**EXERCISE REQUIREMENTS:**
1) Answer these questions from the text on failed states:
(a) According to Wikipedia, how is Liberia run?
(b) What share of global polio cases is said, according to WHO, to originate in Pakistan?
(c) In which countries has the viral strain from Pakistan been found in sewers?
2) In the text on failed states, rewrite the paragraph beginning "Having a government doesn’t mean" as a bulleted list that keeps its main facts.
3) List every country named in the text on failed states.

Failed states are a danger to us all

Why failed states are a danger to us all

Why Humanists must concern themselves with global politics and cultivate a global perspective.

Nationalism is always a problem

As I write this, America is recovering from an Ebola scare.  Ebola, a potentially deadly West African disease, has made it to America.  It was only a matter of time. We live in a globally connected world. People travel. Diseases travel with them.

The spread of Ebola may have been preventable though. One of the reasons it go out of control is because the country it is  ravishing (Liberia) has no central government organized well enough to control it.

Yes, Liberia has a government. According to Wikipedia, it is run as a constitutional republic.  But Wikipedia also lists Somalia as being parliamentary republic.

Having a government doesn’t mean your government has the ability to do things.  In the case of Liberia, the government had no ability to enforce let alone create quarantines. It had no ability to provide an education campaign to help people whose family members have Ebola understand how not to contract it or spread it to others. It couldn’t even provide hospitals and doctors and nurses to staff them and care for patients.

In other words, while Liberia isn’t exactly a failed state, it is a very weak state.  And weak states do not have the “will, reach or capacity to control the public health.” And that’s a problem for all of us. 

Every single human on the planet is made less safe by the absence of strong states.

Consider this article about the infestation of polio from Pakistan – http://pragati.nationalinterest.in/2014/10/a-country-crippled/   According to this article –  not only is the rate of polio infection rising, “The viral strain from the country (Pakistan) has also been found in sewers as far as Israel, Syria and Palestine– all countries that had successfully eliminated the disease. To date 80 percent of global cases according to WHO are said to originate in Pakistan and it holds the dubious distinction of being one of three countries exporting polio.”

Stored data entries
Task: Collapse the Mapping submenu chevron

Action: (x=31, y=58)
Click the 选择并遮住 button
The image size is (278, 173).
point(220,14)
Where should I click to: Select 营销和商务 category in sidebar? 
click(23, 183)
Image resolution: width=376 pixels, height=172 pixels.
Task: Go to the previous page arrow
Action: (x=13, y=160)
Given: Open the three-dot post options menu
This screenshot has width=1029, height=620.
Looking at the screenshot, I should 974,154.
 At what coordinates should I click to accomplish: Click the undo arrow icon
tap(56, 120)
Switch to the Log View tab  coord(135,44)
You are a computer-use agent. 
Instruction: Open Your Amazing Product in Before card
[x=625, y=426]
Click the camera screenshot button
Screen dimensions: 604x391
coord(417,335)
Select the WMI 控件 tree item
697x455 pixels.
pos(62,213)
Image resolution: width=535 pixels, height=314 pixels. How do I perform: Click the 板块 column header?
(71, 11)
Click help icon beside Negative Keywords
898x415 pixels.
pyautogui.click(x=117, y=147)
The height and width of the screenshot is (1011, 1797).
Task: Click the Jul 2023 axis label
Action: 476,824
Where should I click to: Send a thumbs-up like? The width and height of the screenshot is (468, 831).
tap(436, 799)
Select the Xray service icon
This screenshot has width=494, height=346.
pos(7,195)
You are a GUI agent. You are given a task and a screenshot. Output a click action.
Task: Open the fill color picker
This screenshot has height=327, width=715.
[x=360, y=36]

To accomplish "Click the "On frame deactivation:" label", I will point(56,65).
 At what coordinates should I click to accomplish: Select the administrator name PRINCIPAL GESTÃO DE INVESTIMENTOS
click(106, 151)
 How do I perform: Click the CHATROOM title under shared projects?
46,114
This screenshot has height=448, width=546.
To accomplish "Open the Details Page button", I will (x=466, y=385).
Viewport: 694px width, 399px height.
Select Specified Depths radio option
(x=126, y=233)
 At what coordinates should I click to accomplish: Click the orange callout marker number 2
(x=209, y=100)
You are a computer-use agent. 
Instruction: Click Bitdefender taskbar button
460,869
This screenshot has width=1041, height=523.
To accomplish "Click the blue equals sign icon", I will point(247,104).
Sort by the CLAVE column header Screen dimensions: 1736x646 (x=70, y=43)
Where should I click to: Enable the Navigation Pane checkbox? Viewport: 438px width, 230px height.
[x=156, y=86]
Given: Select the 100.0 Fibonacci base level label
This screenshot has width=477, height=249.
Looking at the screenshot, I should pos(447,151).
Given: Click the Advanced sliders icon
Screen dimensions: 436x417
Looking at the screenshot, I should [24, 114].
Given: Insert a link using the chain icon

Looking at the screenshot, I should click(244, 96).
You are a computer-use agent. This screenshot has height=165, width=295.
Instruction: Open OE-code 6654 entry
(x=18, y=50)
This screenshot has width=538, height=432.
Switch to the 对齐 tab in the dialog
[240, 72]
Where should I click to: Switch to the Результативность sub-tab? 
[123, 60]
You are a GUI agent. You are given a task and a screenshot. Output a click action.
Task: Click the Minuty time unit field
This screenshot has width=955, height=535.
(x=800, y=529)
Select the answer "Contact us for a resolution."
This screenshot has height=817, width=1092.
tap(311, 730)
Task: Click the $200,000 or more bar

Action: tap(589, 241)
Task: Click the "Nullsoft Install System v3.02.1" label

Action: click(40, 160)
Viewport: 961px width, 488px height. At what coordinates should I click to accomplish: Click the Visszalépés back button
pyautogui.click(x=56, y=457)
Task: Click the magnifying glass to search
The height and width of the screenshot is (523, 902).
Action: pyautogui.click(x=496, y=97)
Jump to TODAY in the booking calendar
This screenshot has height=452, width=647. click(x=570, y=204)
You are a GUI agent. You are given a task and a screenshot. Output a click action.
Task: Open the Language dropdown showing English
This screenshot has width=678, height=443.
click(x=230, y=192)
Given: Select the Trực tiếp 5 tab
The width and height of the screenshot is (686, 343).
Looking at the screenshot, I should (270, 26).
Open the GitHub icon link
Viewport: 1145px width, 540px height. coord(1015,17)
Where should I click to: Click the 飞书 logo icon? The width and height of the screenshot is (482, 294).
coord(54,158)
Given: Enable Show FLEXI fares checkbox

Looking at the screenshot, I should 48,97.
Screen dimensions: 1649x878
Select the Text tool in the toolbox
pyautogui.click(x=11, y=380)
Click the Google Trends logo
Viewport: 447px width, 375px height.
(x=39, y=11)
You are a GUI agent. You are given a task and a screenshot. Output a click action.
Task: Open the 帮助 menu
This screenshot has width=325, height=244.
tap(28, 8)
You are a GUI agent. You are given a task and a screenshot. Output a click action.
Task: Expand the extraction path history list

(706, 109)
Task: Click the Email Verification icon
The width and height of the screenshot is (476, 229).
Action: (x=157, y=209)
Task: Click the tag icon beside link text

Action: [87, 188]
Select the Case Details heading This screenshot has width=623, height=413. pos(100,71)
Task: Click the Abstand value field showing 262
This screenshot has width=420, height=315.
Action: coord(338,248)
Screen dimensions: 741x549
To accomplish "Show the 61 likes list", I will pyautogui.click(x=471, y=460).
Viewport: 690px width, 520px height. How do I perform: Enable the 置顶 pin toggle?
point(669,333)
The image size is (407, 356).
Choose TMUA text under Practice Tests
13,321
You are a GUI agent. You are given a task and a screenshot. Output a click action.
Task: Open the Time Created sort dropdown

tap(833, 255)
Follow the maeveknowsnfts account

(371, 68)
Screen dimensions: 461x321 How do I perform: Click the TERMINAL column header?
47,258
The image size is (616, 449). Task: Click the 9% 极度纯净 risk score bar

**RESPONSE LIST:**
1)
(a) As a constitutional republic.
(b) 80 percent.
(c) Israel, Syria and Palestine.

2)
- Having a government does not mean the government is able to do things.
- Liberia's government could neither create nor enforce quarantines.
- It could not run an education campaign to help people whose family members have Ebola avoid contracting or spreading it.
- It could not provide hospitals, or doctors and nurses to staff them and care for patients.

3)
- America
- Liberia
- Somalia
- Pakistan
- Israel
- Syria
- Palestine